Three long days later, I returned to the doctor for follow-up testing. Results confirmed Type 1, an autoimmune form of diabetes. I later discovered my diagnosis is more accurately Latent Autoimmune Diabetes in Adults (LADA), a slow-progressing form of autoimmune diabetes. LADA occurs when the pancreas stops producing adequate insulin, most likely from an “insult” that slowly damages our insulin-producing cells. It almost always occurs in people over age 30.
But, we didn’t have time to get into all that during this May 2016 appointment. In fact, I wouldn’t come to that understanding for years, as many doctors don’t know what LADA is. This visit included 15 minutes of diabetes education and eleven new prescriptions, including syringes and two types of insulin. I taught myself how to inject via a pharmacy instruction manual in my Harlem apartment that night. I spent a week dosing incorrectly, which could have hospitalized me or worse had my blood sugar been more stable.
After diagnosis, it took 3 months for me to receive a referral to an endocrinologist and a year to learn what a diabetes educator was. Most of what I know about diabetes today, I taught myself.

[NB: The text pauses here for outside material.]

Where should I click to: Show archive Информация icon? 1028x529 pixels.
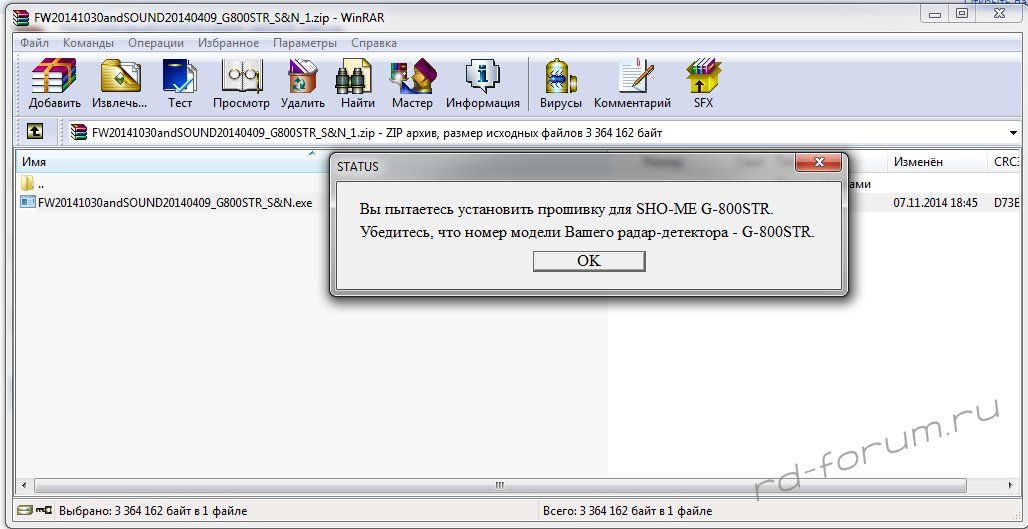point(483,83)
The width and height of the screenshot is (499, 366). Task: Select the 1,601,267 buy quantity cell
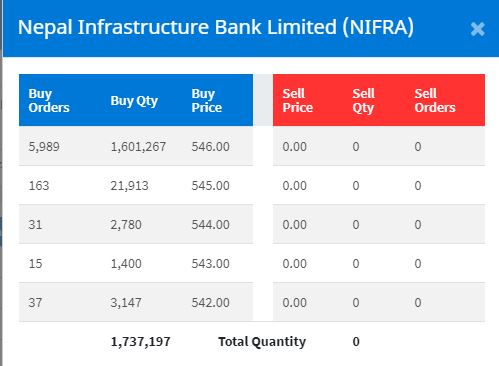pos(138,147)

I also sought out much of my own support, and I’m glad I did. I quickly connected with the local chapter of the American Diabetes Association and became integrated into the Rochester diabetes community. Since then, I have participated in our local Tour de Cure biking fundraiser and have served as the Mental Health Counselor for the ADA’s Camp Aspire, a summer camp for kids living with type 1 diabetes.
My journey brought to light two major gaps in the world of diabetes management: the limited resources available for dealing with the mental health components of diabetes, and the need for more support of those diagnosed with adult-onset Type 1. I have since dedicated part of my career and practice to helping bridge the gap between the worlds of mental health and diabetes.